Eks Menlu Rusia: Putin Tes Taktik Pemerasan Nuklir dalam Perang Ukraina
loading...
A
A
A
WASHINGTON - Mantan Menteri Luar Negeri (Menlu) Rusia Andrei V. Kozyrev menuduh Presiden Vladimir Putin sedang menguji taktik "pemerasan nuklir" dalam perang Ukraina .
Dalam serangkaian tweet hari Senin, bekas diplomat top Rusia yang kini tinggal di Amerika Serikat (AS) itu juga memperingatkan risiko Perang Dunia III akan meningkat jika kekuatan lawan "berkedip" pada ancaman Putin.
Kozyrev menjabat sebagai Menlu Rusia di era Presiden Boris Yeltsin, dan sejak itu dia menjadi kritikus terkemuka Putin.

— DATA YANG DIBERIKAN —
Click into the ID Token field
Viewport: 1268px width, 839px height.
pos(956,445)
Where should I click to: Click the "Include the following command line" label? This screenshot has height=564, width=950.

— DAFTAR TUGAS —
**A.** Menurut artikel, di era presiden siapa Andrei V. Kozyrev menjabat sebagai Menlu Rusia?
**B.** Tuliskan ulang tanpa perubahan bagian artikel antara "Dalam serangkaian tweet" dan "kritikus terkemuka Putin.", keduanya ikut disertakan.
Kerjakan hanya dengan berpedoman pada artikel.

— JAWABAN BERURUTAN —
**A.** Di era Presiden Boris Yeltsin.

**B.**
Dalam serangkaian tweet hari Senin, bekas diplomat top Rusia yang kini tinggal di Amerika Serikat (AS) itu juga memperingatkan risiko Perang Dunia III akan meningkat jika kekuatan lawan "berkedip" pada ancaman Putin.
Kozyrev menjabat sebagai Menlu Rusia di era Presiden Boris Yeltsin, dan sejak itu dia menjadi kritikus terkemuka Putin.